Copy the data below word for word, from the line containing "Given: Confirm settings with the OK button" through the line containing "Looking at the", including both of those lines. Leave the pictures out of your copy.

** start of Data shown **

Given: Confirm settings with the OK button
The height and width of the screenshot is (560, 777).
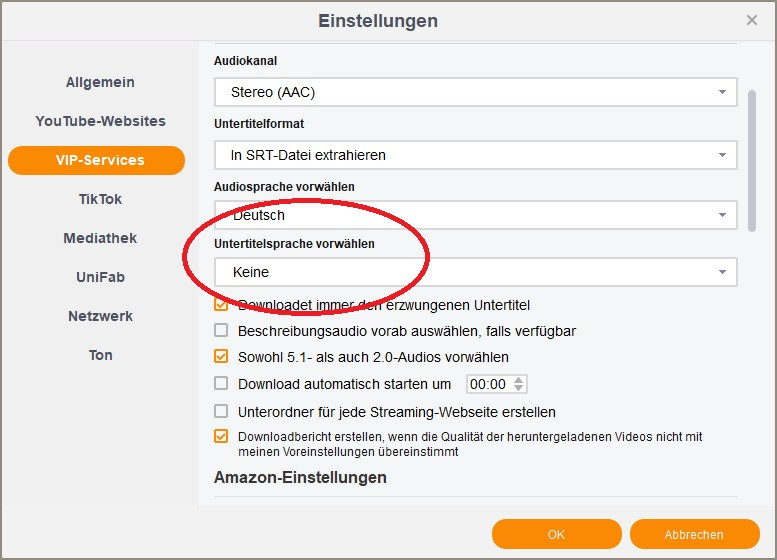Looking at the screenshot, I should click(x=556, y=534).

** end of Data shown **
** start of Data shown **

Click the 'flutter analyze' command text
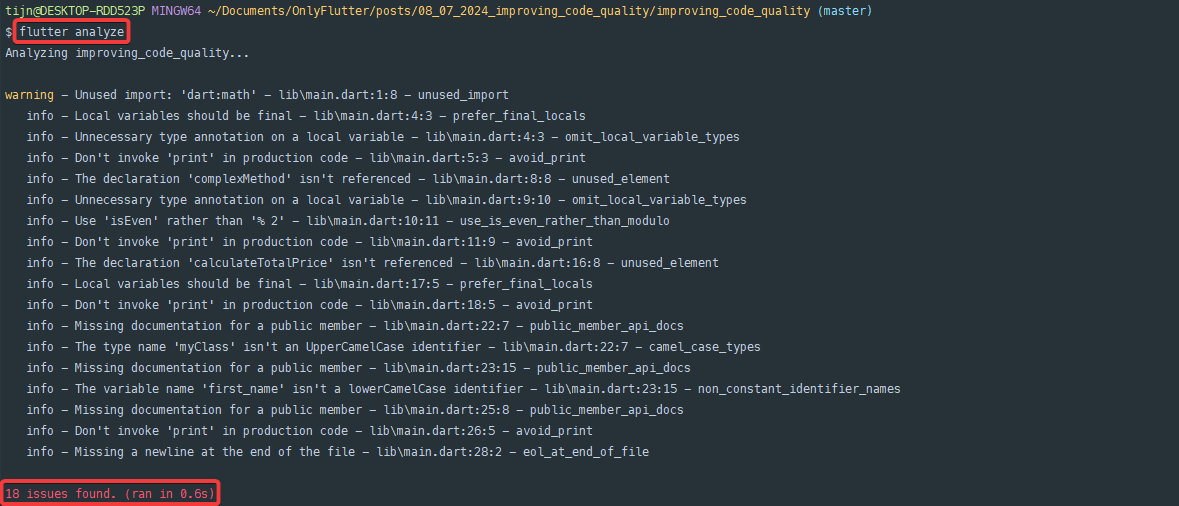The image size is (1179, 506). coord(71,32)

** end of Data shown **

[Final result]:
Given: Confirm settings with the OK button
The height and width of the screenshot is (560, 777).
Looking at the screenshot, I should click(x=556, y=534).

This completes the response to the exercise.